Gib die Zeilen der Daten als JSON-Liste von Zeichenketten aus, eine pro Zeile und ohne Leerzeilen. Beginne bei der Zeile, die „You are a GUI“ enthält, und höre erst mit dem Ende der Daten auf; lass die Bilder in der Antwort weg.

....................

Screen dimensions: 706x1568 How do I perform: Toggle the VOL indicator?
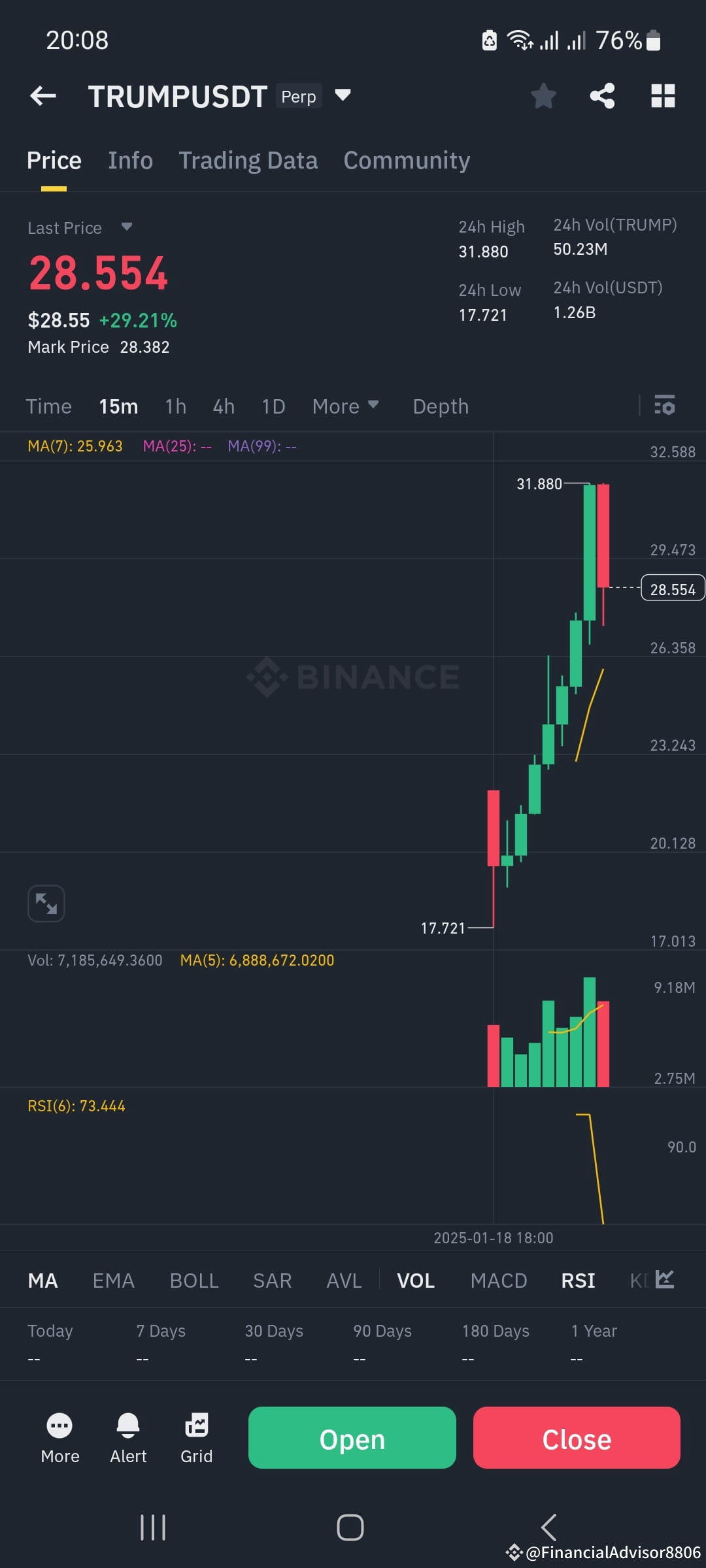[x=416, y=1281]
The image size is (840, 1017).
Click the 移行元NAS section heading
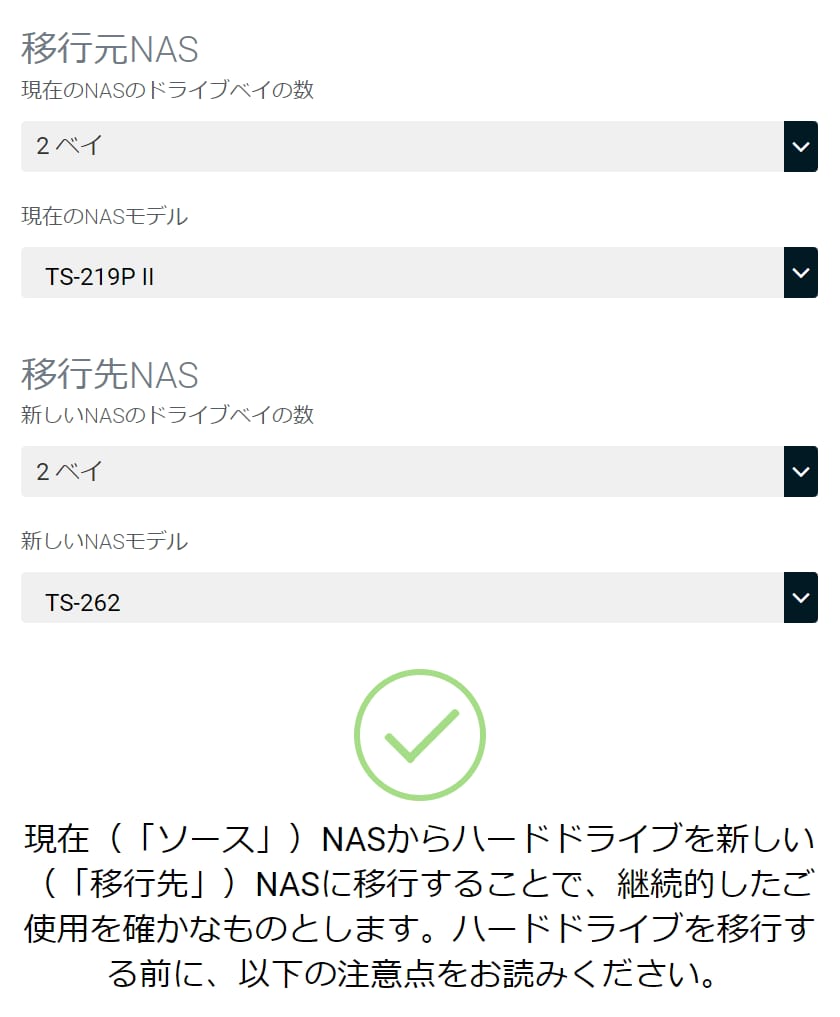coord(110,48)
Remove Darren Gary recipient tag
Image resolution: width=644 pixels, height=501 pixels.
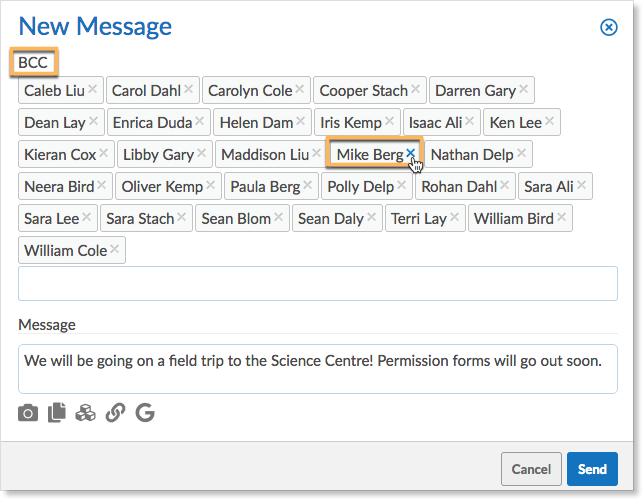coord(523,89)
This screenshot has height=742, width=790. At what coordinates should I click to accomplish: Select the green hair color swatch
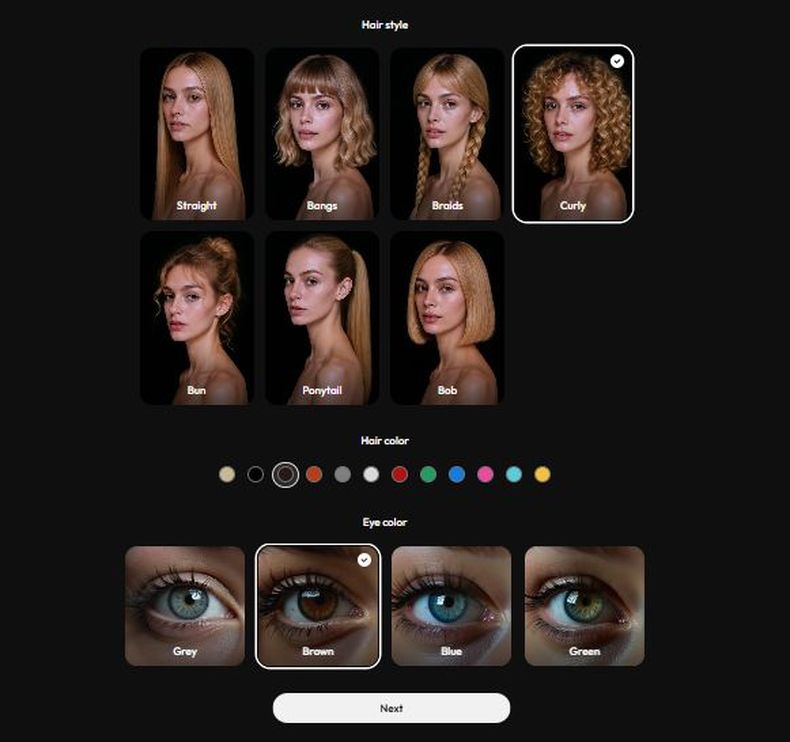pos(428,474)
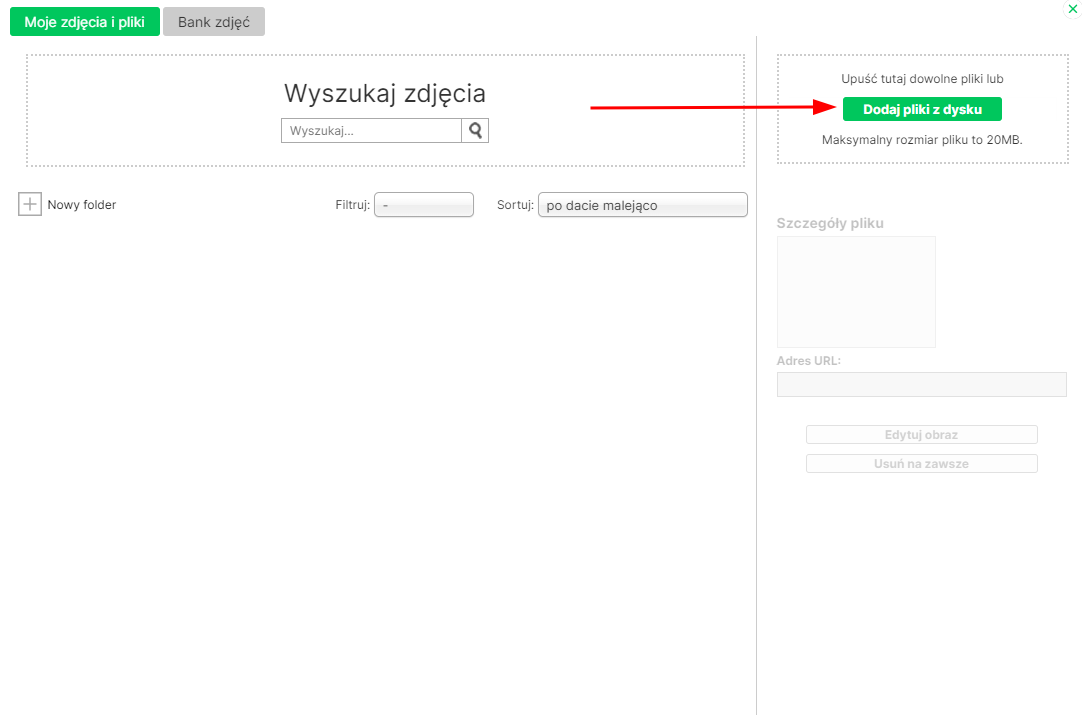Click the magnifying glass search icon
This screenshot has width=1082, height=715.
pyautogui.click(x=475, y=130)
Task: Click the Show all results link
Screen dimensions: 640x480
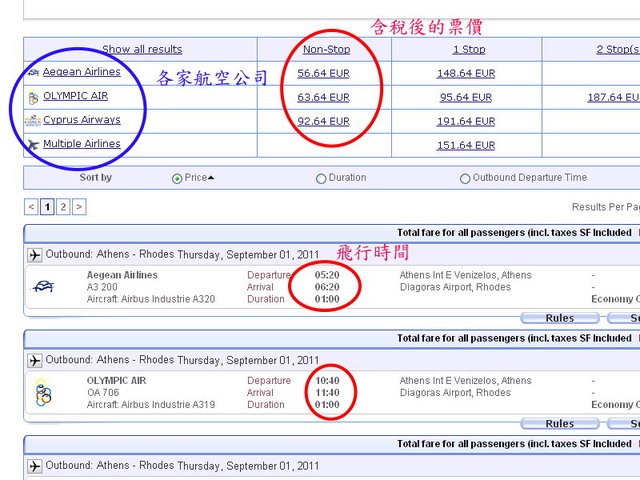Action: click(142, 49)
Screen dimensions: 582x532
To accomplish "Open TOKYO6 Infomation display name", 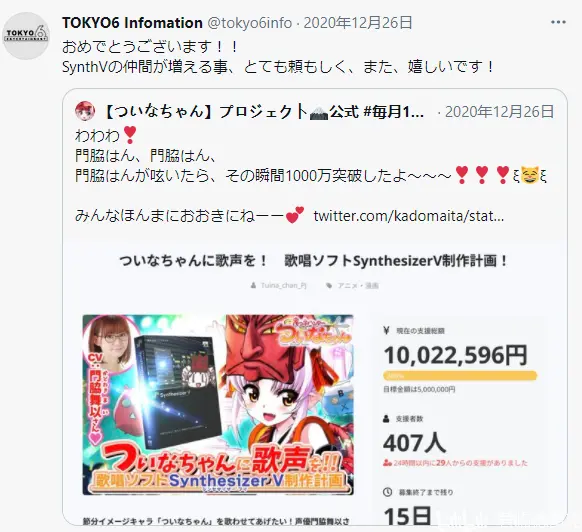I will pos(132,23).
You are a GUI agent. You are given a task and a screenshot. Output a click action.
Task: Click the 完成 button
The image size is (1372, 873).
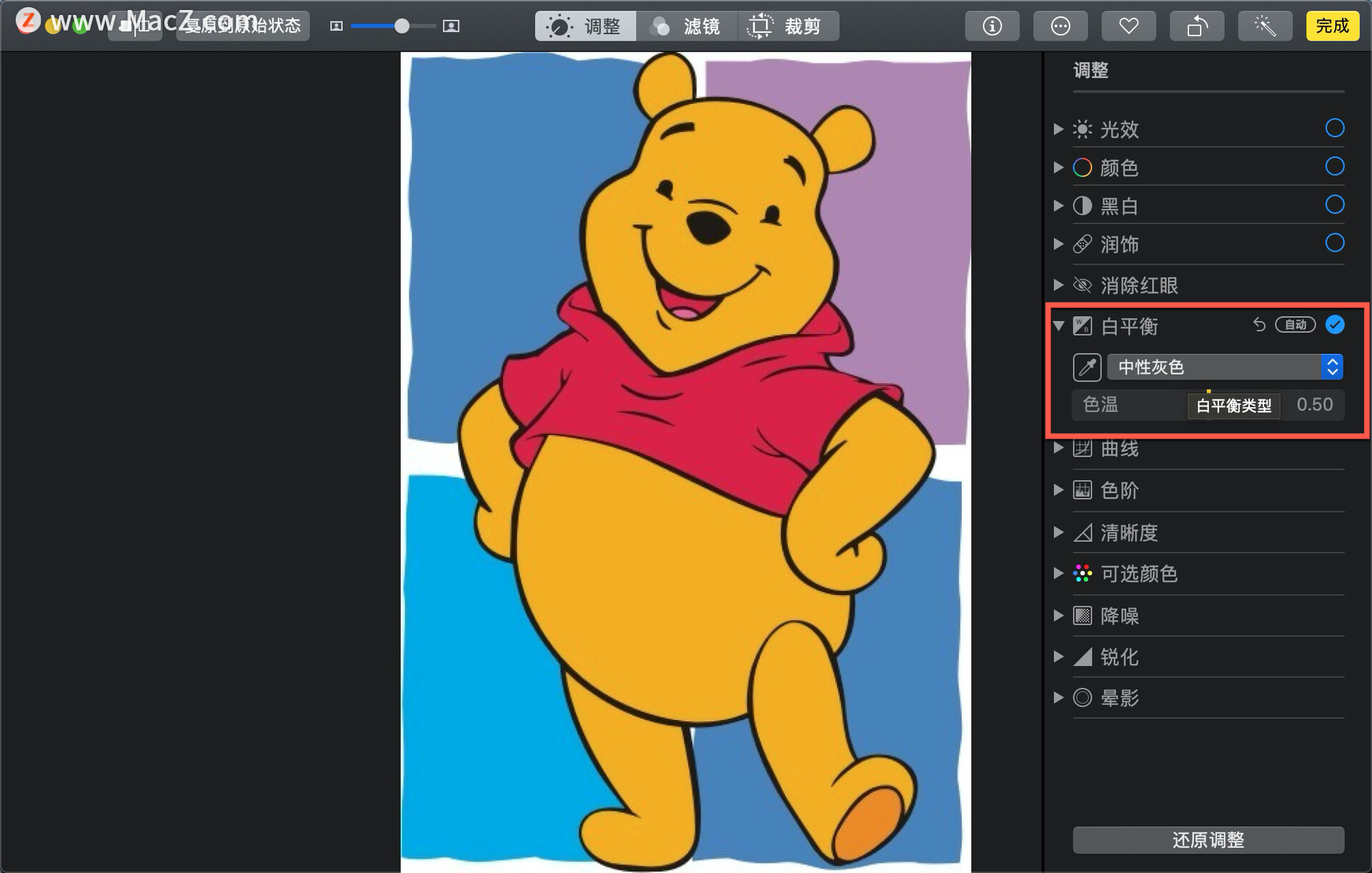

....................

▶ **Lösung der Aufgabe**
[
  "You are a GUI agent. You are given a task and a screenshot. Output a click action.",
  "Task: Click the 完成 button",
  "The image size is (1372, 873)."
]